Pixel coordinate grounding data:
════

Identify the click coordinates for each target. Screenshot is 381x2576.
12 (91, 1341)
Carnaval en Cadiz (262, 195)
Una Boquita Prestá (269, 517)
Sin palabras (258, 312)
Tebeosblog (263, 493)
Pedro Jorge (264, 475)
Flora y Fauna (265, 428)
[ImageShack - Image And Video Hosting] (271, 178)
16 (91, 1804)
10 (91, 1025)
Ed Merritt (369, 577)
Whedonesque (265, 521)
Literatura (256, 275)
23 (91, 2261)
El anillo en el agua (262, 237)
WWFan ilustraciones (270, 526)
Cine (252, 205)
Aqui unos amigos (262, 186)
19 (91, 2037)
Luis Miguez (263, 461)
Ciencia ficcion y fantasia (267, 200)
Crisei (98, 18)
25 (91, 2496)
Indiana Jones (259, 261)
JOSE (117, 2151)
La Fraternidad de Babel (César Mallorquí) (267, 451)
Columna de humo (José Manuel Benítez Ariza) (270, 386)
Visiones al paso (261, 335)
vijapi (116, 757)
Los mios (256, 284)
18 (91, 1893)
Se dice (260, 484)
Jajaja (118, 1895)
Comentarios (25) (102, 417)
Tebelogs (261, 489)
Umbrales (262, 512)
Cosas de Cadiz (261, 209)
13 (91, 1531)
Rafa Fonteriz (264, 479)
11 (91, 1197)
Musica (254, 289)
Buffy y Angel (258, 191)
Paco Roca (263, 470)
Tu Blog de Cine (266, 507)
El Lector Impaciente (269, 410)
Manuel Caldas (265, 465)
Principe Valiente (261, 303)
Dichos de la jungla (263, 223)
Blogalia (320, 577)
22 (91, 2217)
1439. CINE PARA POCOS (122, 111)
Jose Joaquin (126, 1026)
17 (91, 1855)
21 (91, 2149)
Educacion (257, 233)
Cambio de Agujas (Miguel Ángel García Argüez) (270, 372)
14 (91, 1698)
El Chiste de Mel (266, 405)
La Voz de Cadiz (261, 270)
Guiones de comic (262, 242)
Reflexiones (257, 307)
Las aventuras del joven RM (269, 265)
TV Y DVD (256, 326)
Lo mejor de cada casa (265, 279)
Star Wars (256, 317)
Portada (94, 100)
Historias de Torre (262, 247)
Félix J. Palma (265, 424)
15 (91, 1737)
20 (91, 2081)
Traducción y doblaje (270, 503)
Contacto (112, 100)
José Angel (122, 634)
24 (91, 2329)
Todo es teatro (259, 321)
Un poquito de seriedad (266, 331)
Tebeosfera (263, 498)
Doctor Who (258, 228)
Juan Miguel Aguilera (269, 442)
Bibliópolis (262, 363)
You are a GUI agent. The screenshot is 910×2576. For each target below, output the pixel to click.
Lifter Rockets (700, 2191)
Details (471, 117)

════

Try it » Going line by line, set down the data above exactly as given.

Result of this task »
Identify the click coordinates for each target. Screenshot is 381x2576.
12 (91, 1341)
Carnaval en Cadiz (262, 195)
Una Boquita Prestá (269, 517)
Sin palabras (258, 312)
Tebeosblog (263, 493)
Pedro Jorge (264, 475)
Flora y Fauna (265, 428)
[ImageShack - Image And Video Hosting] (271, 178)
16 (91, 1804)
10 (91, 1025)
Ed Merritt (369, 577)
Whedonesque (265, 521)
Literatura (256, 275)
23 (91, 2261)
El anillo en el agua (262, 237)
WWFan ilustraciones (270, 526)
Cine (252, 205)
Aqui unos amigos (262, 186)
19 (91, 2037)
Luis Miguez (263, 461)
Ciencia ficcion y fantasia (267, 200)
Crisei (98, 18)
25 (91, 2496)
Indiana Jones (259, 261)
JOSE (117, 2151)
La Fraternidad de Babel (César Mallorquí) (267, 451)
Columna de humo (José Manuel Benítez Ariza) (270, 386)
Visiones al paso (261, 335)
vijapi (116, 757)
Los mios (256, 284)
18 (91, 1893)
Se dice (260, 484)
Jajaja (118, 1895)
Comentarios (25) (102, 417)
Tebelogs (261, 489)
Umbrales (262, 512)
Cosas de Cadiz (261, 209)
13 (91, 1531)
Rafa Fonteriz (264, 479)
11 (91, 1197)
Musica (254, 289)
Buffy y Angel (258, 191)
Paco Roca (263, 470)
Tu Blog de Cine (266, 507)
El Lector Impaciente (269, 410)
Manuel Caldas (265, 465)
Principe Valiente (261, 303)
Dichos de la jungla (263, 223)
Blogalia (320, 577)
22 (91, 2217)
1439. CINE PARA POCOS (122, 111)
Jose Joaquin (126, 1026)
17 (91, 1855)
21 (91, 2149)
Educacion (257, 233)
Cambio de Agujas (Miguel Ángel García Argüez) (270, 372)
14 (91, 1698)
El Chiste de Mel (266, 405)
La Voz de Cadiz (261, 270)
Guiones de comic (262, 242)
Reflexiones (257, 307)
Las aventuras del joven RM (269, 265)
TV Y DVD (256, 326)
Lo mejor de cada casa (265, 279)
Star Wars (256, 317)
Portada (94, 100)
Historias de Torre (262, 247)
Félix J. Palma (265, 424)
15 (91, 1737)
20 (91, 2081)
Traducción y doblaje (270, 503)
Contacto (112, 100)
José Angel (122, 634)
24 (91, 2329)
Todo es teatro (259, 321)
Un poquito de seriedad (266, 331)
Tebeosfera (263, 498)
Doctor Who (258, 228)
Juan Miguel Aguilera (269, 442)
Bibliópolis (262, 363)
You are a GUI agent. The screenshot is 910×2576. For each target below, output the pixel to click.
Lifter Rockets (700, 2191)
Details (471, 117)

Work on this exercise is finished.